Na Itália, a Fiorentina apareceu regularmente no alto da tabela até o final da década de 1960, com quatro vice-campeonatos consecutivos. Em 1969, conquistou outra vez o Scudetto levando a campo um conjunto formado por talentos como Giancarlo De Sisti, Amarildo, Salvatore Esposito, Mario Maraschi, Francesco Rizzo e Ugo Ferrante.
Depois disso, porém, o clube atravessou novo jejum. Em 30 anos, o torcedor precisou se contentar com os três triunfos na Copa da Itália, além de ter amargado uma derrota na final da antiga Copa da UEFA. Apesar da escassez de títulos, o período ficou marcado pelas façanhas de três jogadores que estão entre os mais influentes e habilidosos da história da Fiorentina. O elegante Giancarlo Antognoni marcou 87 gols em 412 partidas com a camisa lilás entre 1972 e 1987, enquanto Roberto Baggio foi o maior ídolo da torcida florentina entre 1985 e 1990. Já o atacante argentino Gabriel Batistuta deixou o seu nome na história do clube ao assinalar 168 gols em 269 partidas entre 1991 e 2000.
A Fiorentina flertou com o sucesso por diversas vezes, mas sempre se deixou intimidar no último obstáculo.
O momento atual
O começo dos anos 2000 foi catastrófico para a Viola. Primeiro veio o rebaixamento para a segunda divisão, seguido de uma decisão judicial que decretou a falência do clube em 2002. Mas a Fiorentina sobreviveu ao infortúnio tirando proveito de um conjunto de circunstâncias que permitiu ao time iniciar a temporada seguinte no último nível do futebol profissional, equivalente à quarta divisão. Socorrida inicialmente pelo prefeito de Florença, a equipe deu início à campanha sob o nome Fiorentina Viola e foi comprada pelo poderoso empresário Diego della Valle.
Graças a uma nova decisão extra-campo, a Fiorentina voltou à primeira divisão em apenas duas temporadas, e também recuperou a sua identidade. Sob a batuta de Cesare Prandelli, atual técnico da seleção italiana, o time retornou às competições europeias participando das semifinais da Copa da UEFA e alcançando as oitavas de final da Liga dos Campeões em 2009/10. Na gestão de Della Valle, os craques voltaram à Florença e o time esteve novamente nas primeiras colocações do campeonato nacional, embora ainda aguarde reviver a era gloriosa da década de 1960.
O estádio
Com a chegada da Fiorentina à elite do futebol italiano, no começo da década de 1930, o marquês Luigi Ridolfi mandou construir um novo estádio no bairro do Campo di Marte, melhor servido pelas linhas de trem. O arquiteto Pier Luigi Nervi produziu uma obra inovadora, amplamente considerada como uma das maravilhas da arquitetura italiana dos anos 30, com a escadaria em caracol e a torre de Marathon.
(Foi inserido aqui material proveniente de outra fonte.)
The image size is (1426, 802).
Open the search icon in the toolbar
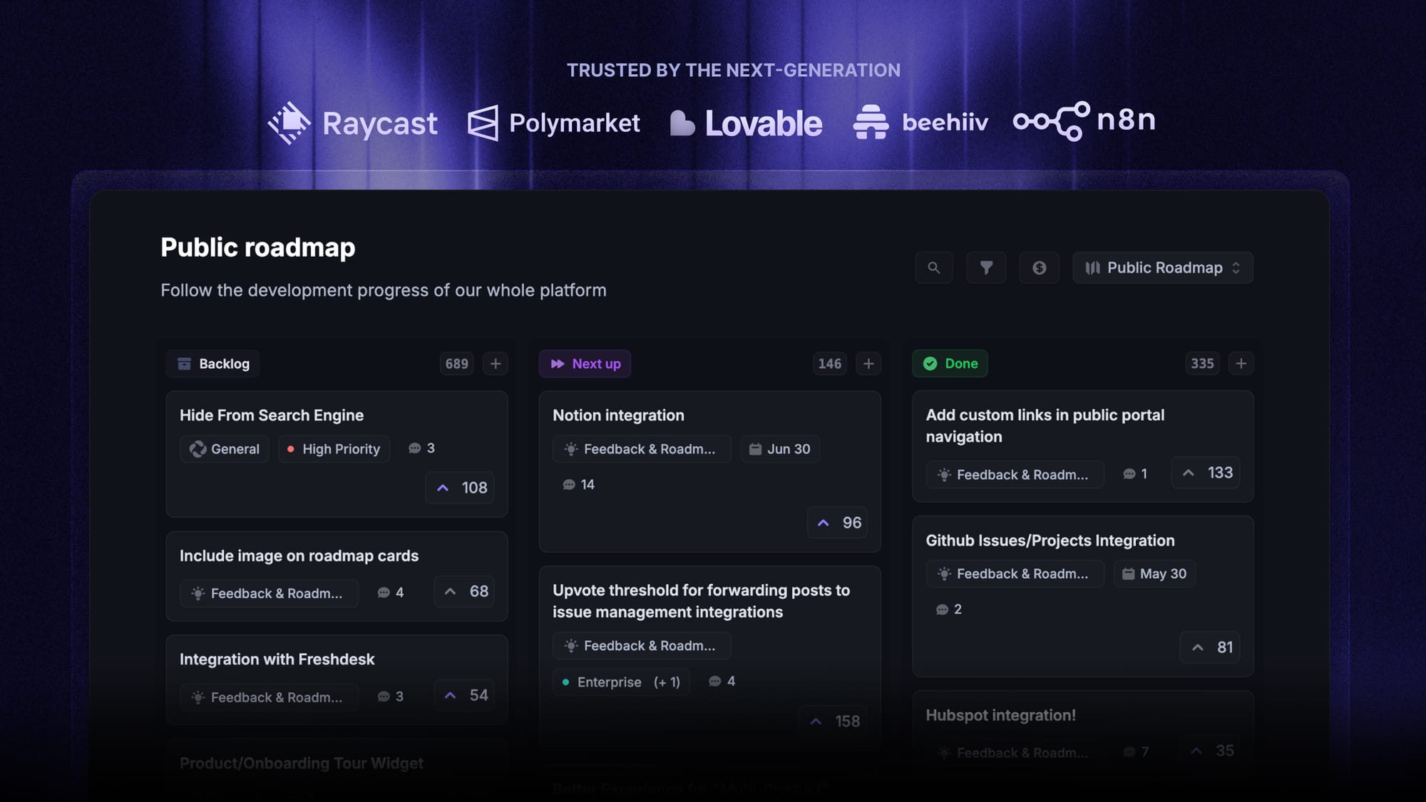pos(934,268)
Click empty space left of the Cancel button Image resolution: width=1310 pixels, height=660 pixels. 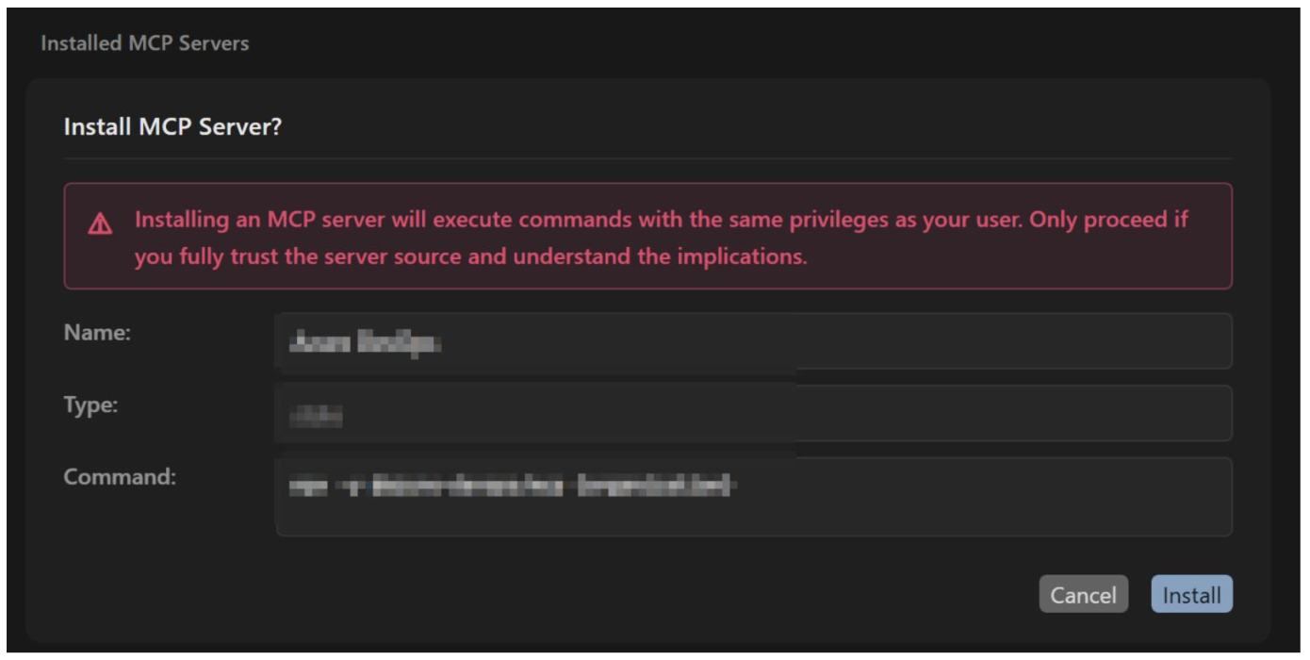[x=660, y=595]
Inicialmente batizado Estádio Giovanni Berta, em homenagem a um militante fascista, o local passou a se chamar Stadio Comunale após a Segunda Guerra Mundial. Desde 1991, a arena leva o nome do dirigente florentino Artemio Franchi, ex-presidente da Federação Italiana de Futebol, ex-presidente da UEFA e vice-presidente da FIFA que faleceu em um acidente de carro em 1983.
A capacidade oficial do estádio é de 45.809 assentos, mas o recorde de público foi registrado no dia 25 de novembro de 1984, quando 58.271 torcedores foram ao local para assistirem ao jogo entre Fiorentina e Internazionale. Na época, ainda era possível acompanhar às partidas em pé. O Estádio Artemio Franchi foi palco da Copa do Mundo da FIFA em 1934 e 1990, do Campeonato Europeu das Nações em 1968, dos Jogos Olímpicos em 1960 e da final da Recopa Europeia em 1961.